Campaign aims to expand use of opioid reverse medication
GLOUCESTER, Mass. (AP) — A group of nonprofits and communities north of Boston has started a campaign to get members of the general public to carry the opioid overdose medication Narcan.
First responders have long carried it, but the new campaign, Carry A Lifeline, is encouraging members of the general public to obtain Narcan Nasal Spray to keep in their homes or businesses or even with them wherever they go.

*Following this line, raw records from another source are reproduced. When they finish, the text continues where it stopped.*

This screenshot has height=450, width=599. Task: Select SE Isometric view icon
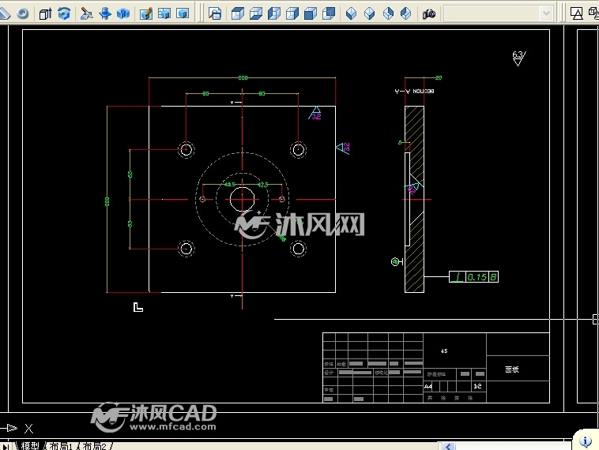tap(369, 13)
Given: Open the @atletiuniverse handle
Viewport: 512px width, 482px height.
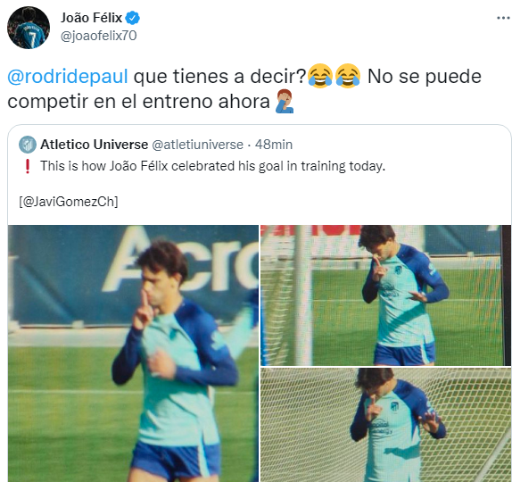Looking at the screenshot, I should pos(197,145).
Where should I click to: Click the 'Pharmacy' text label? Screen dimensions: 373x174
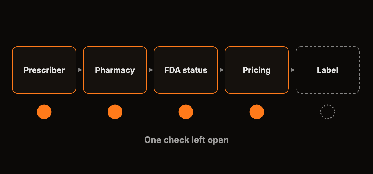[x=115, y=71]
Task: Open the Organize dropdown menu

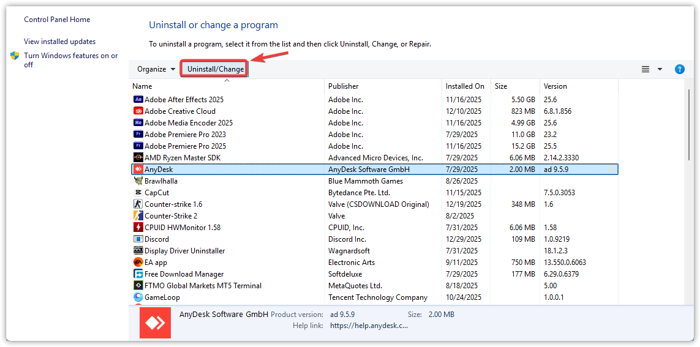Action: pyautogui.click(x=156, y=69)
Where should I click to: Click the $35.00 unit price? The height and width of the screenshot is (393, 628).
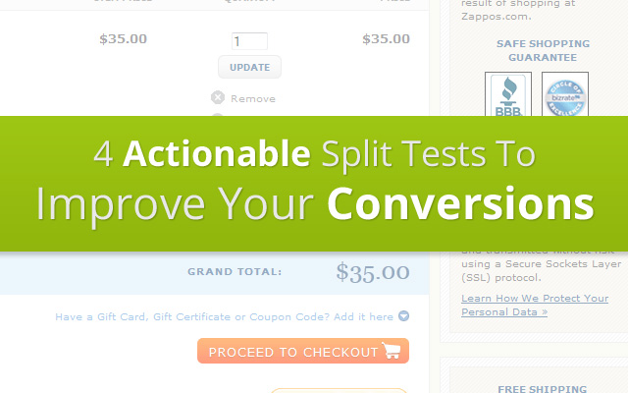click(x=124, y=39)
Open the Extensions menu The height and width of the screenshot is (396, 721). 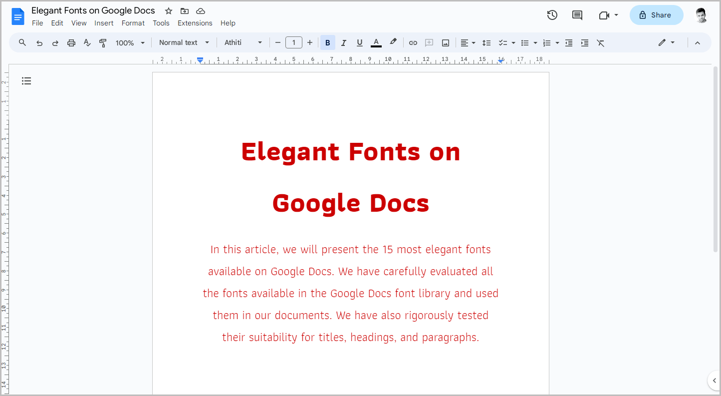tap(195, 23)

“It’s about letting folks know that this is just like learning CPR or First Aid, that if you happen to be in a situation where someone needs Narcan you would have it,” Jennifer Beloff, director of client and housing services for Action Inc., a Gloucester-based anti-poverty agency, told The Boston Globe.
The campaign, backed by seven municipalities and overseen by Action, Inc., includes signs on Cape Ann Transportation Authority buses and bus shelters, and train platforms in Beverly, Ipswich, and Manchester, and a billboard in Danvers.
In addition to potentially saving lives, putting Narcan in the hands of the general public will reduce the stigma associated with the medication.
Amy Epstein, director of the Regional Prevention Center, said opioid users and family members often feel embarrassed asking for Narcan at the pharmacy because of negative attitudes around substance abuse.